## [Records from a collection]
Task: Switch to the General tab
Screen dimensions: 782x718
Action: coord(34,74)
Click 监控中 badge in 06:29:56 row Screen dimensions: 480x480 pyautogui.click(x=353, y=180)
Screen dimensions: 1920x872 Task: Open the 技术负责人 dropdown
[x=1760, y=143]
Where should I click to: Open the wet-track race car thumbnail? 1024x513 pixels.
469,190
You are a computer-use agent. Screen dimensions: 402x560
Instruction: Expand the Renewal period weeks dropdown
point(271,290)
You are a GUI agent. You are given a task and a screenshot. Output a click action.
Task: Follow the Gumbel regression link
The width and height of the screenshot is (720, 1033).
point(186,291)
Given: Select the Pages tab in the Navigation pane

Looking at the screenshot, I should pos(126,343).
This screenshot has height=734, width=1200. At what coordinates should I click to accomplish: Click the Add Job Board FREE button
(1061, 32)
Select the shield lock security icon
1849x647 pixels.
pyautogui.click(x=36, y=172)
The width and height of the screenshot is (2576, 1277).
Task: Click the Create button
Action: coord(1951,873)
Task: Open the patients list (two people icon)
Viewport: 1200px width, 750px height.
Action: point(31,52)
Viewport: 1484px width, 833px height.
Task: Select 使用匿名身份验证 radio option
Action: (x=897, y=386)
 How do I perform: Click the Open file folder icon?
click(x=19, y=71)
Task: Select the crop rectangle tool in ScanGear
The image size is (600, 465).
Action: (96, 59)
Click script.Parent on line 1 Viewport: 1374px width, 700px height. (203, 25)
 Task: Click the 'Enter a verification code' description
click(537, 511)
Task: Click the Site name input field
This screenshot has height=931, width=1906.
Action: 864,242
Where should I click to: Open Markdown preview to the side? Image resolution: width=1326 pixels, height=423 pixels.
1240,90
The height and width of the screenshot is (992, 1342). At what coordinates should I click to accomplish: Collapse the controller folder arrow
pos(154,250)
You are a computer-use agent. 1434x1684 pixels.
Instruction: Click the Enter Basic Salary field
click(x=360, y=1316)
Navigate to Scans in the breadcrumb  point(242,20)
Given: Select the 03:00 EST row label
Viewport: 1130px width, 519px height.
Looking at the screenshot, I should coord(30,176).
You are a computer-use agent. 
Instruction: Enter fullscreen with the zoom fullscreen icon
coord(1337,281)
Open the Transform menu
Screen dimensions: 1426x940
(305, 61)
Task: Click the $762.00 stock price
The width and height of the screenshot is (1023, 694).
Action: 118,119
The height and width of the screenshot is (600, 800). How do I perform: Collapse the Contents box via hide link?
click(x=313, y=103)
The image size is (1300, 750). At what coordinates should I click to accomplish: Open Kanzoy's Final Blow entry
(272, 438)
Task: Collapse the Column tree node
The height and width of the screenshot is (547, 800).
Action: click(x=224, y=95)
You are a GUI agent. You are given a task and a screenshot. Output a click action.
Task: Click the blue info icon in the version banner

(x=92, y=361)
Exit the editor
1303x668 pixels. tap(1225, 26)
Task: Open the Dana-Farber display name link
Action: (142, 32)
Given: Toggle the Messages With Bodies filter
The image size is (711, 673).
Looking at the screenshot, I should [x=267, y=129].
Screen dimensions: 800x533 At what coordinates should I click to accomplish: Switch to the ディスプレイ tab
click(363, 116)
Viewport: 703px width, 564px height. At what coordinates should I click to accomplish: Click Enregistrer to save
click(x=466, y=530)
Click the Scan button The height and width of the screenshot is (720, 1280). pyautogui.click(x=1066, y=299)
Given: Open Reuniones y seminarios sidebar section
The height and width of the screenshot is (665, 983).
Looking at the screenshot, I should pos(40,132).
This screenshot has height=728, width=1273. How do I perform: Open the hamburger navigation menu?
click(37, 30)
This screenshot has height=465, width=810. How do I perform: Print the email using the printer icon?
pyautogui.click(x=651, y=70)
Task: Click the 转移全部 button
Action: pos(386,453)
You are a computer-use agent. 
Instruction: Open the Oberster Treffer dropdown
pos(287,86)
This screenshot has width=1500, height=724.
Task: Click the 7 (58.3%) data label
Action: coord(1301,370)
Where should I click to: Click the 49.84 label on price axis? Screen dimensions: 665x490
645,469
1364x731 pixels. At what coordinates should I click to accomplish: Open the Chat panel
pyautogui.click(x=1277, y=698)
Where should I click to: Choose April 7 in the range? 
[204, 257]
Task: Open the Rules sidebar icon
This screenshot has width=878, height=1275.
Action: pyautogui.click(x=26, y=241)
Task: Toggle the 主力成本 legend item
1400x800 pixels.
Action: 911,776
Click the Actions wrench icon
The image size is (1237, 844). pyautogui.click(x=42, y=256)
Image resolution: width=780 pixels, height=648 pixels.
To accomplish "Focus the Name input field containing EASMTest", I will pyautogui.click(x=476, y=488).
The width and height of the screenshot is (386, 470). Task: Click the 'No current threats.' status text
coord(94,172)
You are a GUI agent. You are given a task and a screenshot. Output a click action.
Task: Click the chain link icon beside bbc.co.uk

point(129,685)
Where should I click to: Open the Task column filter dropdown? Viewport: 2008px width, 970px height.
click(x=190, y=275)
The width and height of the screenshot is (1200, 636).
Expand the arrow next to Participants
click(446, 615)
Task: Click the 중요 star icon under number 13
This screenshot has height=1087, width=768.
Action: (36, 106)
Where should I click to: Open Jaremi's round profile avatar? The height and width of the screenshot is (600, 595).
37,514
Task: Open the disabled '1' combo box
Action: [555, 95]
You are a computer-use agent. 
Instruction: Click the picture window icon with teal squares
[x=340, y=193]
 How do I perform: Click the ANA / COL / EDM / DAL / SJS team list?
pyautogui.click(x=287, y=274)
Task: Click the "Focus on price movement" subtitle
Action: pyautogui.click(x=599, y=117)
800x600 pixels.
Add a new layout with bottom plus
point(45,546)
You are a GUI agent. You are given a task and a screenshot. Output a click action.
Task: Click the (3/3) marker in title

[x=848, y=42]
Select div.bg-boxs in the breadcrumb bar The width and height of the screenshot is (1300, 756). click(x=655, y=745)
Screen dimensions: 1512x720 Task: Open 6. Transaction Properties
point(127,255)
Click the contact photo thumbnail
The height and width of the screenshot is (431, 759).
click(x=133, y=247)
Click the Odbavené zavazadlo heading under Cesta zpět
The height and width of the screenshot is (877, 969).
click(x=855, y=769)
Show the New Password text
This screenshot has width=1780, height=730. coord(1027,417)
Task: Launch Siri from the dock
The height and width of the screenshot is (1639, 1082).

## [Task item]
Please output exactly the lines between the one holding "Instruction: Expand the" and the one holding "Select the shield lock security icon" in the records above, inclusive, and nothing more.

## [Output for this task]
Instruction: Expand the Renewal period weeks dropdown
point(271,290)
You are a GUI agent. You are given a task and a screenshot. Output a click action.
Task: Follow the Gumbel regression link
The width and height of the screenshot is (720, 1033).
point(186,291)
Given: Select the Pages tab in the Navigation pane

Looking at the screenshot, I should pos(126,343).
This screenshot has height=734, width=1200. At what coordinates should I click to accomplish: Click the Add Job Board FREE button
(1061, 32)
Select the shield lock security icon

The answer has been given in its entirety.